Spectral Sequences in Homotopy Type Theory

Formalization project of the CMU HoTT group to formalize the Serre spectral sequence in Lean 2.

Update July 16, 2017: The construction of the Serre spectral sequence has been completed. The result is serre_convergence in cohomology.serre. The main algebra part is in algebra.exact_couple.

This repository also contains:

  • a formalization of colimits which is in progress by Floris van Doorn, Egbert Rijke and Kristina Sojakova.
  • a formalization and notes (in progress) about the smash product by Floris van Doorn and Stefano Piceghello.
  • a formalization of The real projective spaces in homotopy type theory, Ulrik Buchholtz and Egbert Rijke, LICS 2017.
  • a formalization of Higher Groups in Homotopy Type Theory, Ulrik Buchholtz, Floris van Doorn, Egbert Rijke, LICS 2018.
  • the contents of the MRC 2017 group on formalizing homology in Lean.

Participants

Jeremy Avigad, Steve Awodey, Ulrik Buchholtz, Floris van Doorn, Clive Newstead, Egbert Rijke, Mike Shulman.

Resources

  • Mike's blog posts on ncatlab.
  • The Licata-Finster article about Eilenberg-Mac Lane spaces.
  • We learned about the Serre spectral sequence from Hatcher's chapter about spectral sequences.
  • Lang's algebra (revised 3rd edition) contains a chapter on general homology theory, with a section on spectral sequences. Thus, we can use this book at least as an outline for the algebraic part of the project.
  • Mac Lane's Homology contains a lot of homological algebra and a chapter on spectral sequences, including exact couples.

Contents for Lean spectral sequences project

Outline

These projects are done

  • Given a sequence of spectra and maps, indexed over , we get an exact couple, indexed over ℤ × ℤ.
  • We can derive an exact couple.
  • If the exact couple is bounded, we repeat this process to get a convergent spectral sequence.
  • We construct the Atiyah-Hirzebruch and Serre spectral sequences for cohomology.

Future directions

  • Hurewicz Theorem and Hurewicz theorem modulo a Serre class. There is a proof in Hatcher.
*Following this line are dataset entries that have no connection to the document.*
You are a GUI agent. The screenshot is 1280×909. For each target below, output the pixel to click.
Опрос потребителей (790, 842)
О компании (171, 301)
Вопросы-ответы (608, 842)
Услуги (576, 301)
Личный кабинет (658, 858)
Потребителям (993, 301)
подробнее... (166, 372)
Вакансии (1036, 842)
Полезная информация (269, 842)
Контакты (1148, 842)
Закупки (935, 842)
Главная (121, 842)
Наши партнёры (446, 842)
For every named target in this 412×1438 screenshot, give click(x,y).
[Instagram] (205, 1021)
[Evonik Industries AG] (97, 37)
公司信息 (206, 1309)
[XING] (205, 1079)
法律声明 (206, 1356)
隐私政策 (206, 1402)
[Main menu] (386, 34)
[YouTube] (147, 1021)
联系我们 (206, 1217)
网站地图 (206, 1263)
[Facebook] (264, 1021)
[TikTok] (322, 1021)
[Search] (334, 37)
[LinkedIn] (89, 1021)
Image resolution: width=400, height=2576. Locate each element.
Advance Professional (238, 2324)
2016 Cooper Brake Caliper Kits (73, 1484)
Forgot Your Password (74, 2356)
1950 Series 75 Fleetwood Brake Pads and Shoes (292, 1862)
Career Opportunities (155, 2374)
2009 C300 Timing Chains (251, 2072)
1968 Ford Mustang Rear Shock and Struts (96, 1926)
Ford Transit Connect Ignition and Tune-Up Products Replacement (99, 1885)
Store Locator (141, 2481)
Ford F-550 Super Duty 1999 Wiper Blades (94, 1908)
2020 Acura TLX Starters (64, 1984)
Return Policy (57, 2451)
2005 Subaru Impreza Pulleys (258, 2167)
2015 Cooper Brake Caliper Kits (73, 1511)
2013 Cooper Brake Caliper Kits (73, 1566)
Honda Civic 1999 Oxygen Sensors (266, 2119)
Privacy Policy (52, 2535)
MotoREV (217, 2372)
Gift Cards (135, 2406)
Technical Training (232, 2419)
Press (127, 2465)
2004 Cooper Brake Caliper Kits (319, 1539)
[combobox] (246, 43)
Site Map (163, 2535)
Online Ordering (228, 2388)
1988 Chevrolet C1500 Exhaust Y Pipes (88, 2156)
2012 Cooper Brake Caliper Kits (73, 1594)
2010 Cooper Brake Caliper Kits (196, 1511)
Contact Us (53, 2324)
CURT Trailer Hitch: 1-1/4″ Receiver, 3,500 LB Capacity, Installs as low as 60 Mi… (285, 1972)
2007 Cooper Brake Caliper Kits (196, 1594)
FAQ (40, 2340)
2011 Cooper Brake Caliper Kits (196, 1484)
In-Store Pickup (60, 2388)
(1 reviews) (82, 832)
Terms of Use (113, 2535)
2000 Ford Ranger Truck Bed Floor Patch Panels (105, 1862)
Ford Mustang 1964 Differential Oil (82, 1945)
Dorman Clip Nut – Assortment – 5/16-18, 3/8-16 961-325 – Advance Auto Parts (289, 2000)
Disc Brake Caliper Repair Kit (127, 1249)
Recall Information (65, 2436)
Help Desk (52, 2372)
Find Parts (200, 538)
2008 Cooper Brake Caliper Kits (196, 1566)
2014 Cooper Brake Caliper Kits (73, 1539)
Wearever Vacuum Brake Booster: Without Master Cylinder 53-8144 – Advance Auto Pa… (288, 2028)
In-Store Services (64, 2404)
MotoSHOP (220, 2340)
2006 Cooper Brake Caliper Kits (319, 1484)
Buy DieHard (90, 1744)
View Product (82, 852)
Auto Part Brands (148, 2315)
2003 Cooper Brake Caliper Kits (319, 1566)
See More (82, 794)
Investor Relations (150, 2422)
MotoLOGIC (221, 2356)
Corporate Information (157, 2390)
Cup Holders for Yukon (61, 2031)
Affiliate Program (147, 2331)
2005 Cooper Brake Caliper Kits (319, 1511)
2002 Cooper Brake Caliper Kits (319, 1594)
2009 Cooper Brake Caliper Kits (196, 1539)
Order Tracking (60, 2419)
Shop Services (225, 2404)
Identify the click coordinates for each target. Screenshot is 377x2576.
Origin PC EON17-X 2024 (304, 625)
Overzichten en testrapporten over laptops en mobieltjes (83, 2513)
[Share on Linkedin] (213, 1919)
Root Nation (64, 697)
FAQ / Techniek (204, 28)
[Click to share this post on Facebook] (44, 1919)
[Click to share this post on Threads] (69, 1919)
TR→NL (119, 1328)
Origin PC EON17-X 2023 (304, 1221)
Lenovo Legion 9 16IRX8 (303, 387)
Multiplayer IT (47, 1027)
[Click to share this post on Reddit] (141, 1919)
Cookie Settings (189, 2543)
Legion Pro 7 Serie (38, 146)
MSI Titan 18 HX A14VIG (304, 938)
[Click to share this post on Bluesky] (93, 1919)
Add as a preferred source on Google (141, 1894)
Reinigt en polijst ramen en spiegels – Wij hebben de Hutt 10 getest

Also, this might be useful.
  • Homological Serre spectral sequence.
  • Interaction between steenrod squares and cup product with spectral sequences
  • ...

Algebra

To do

  • Constructions: tensor, hom, projective, Tor (at least on groups)
  • Finite groups, Finitely generated groups, torsion groups
  • Serre classes
  • vector spaces,

In Progress

Done

  • groups, rings, fields, R-modules, graded R-modules.
  • Constructions on groups and abelian groups:: subgroup, quotient, product, free groups.
  • Constructions on ablian groups: direct sum, sequential colimi.
  • exact sequences, short and long.
  • chain complexes and homology.
  • exact couples graded over an arbitrary indexing set.
  • spectral sequence of an exact couple.
  • convergence of spectral sequences.

Topology

To do

  • cofiber sequences
    • Hom'ing out gives a fiber sequence: if A → B → coker f cofiber sequences, then X^A → X^B → X^(coker f) is a fiber sequence.
  • fiber and cofiber sequences of spectra, stability
    • limits are levelwise
    • colimits need to be spectrified
  • long exact sequence from cofiber sequences of spectra
    • indexed on ℤ, need to splice together LES's
  • Parametrized and unreduced homology
  • Cup product on cohomology groups
  • Show that the spectral sequence respect the cup product structure of cohomology
  • Steenrod squares
  • ...

To do (short-term easy projects)

  • Compute cohomology groups of K(ℤ, n)
  • Compute cohomology groups of ΩSⁿ
  • Show that all fibration sequences between spheres are of the form Sⁿ → S²ⁿ⁺¹ → Sⁿ⁺¹.
  • Compute fiber of K(φ, n) for group hom φ in general and if it's injective/surjective
  • [Steve] Prove Σ (X × Y) ≃* Σ X ∨ Σ Y ∨ Σ (X ∧ Y), where Σ is suspension. See homotopy.susp_product

In Progress

  • prespectra and spectra, indexed over an arbitrary type with a successor
    • think about equivariant spectra indexed by representations of G
  • spectrification
    • adjoint to forgetful
    • as sequential colimit, prove induction principle
    • connective spectrum: is_conn n.-2 Eₙ
  • Postnikov towers of spectra.
    • basic definition already there
    • fibers of Postnikov sequence unstably and stably
  • parametrized spectra, parametrized smash and hom between types and spectra.
  • Check Eilenberg-Steenrod axioms for reduced homology.

Done

  • Most things in the HoTT Book up to Section 8.9 (see this file)
  • pointed types, maps, homotopies and equivalences
  • Eilenberg-MacLane spaces and EM-spectrum
  • fiber sequence
    • already have the LES
    • need shift isomorphism
    • Hom'ing into a fiber sequence gives another fiber sequence.
  • long exact sequence of homotopy groups of spectra, indexed on ℤ
  • exact couple of a tower of spectra
    • need to splice together LES's

Usage and Contributing

  • To compile this repository you can run linja (or path/to/lean2/bin/linja) in the main directory.
    • You will need a working version of Lean 2. Installation instructions for Lean 2 can be found here.
    • We will try to make sure that this repository compiles with the newest version of Lean 2.
  • The preferred editor for Lean 2 is Emacs. Notes on the Emacs mode can be found here (for example if some unicode characters don't show up, or increase the spacing between lines by a lot).
  • We try to separate the repository into the folders algebra, homotopy, homology, cohomology, spectrum and colimit. Homotopy theotic properties of types which do not explicitly mention homotopy, homology or cohomology groups (such as A ∧ B ≃* B ∧ A) are part of homotopy.
  • If you contribute, please use rebase instead of merge (e.g. git pull -r).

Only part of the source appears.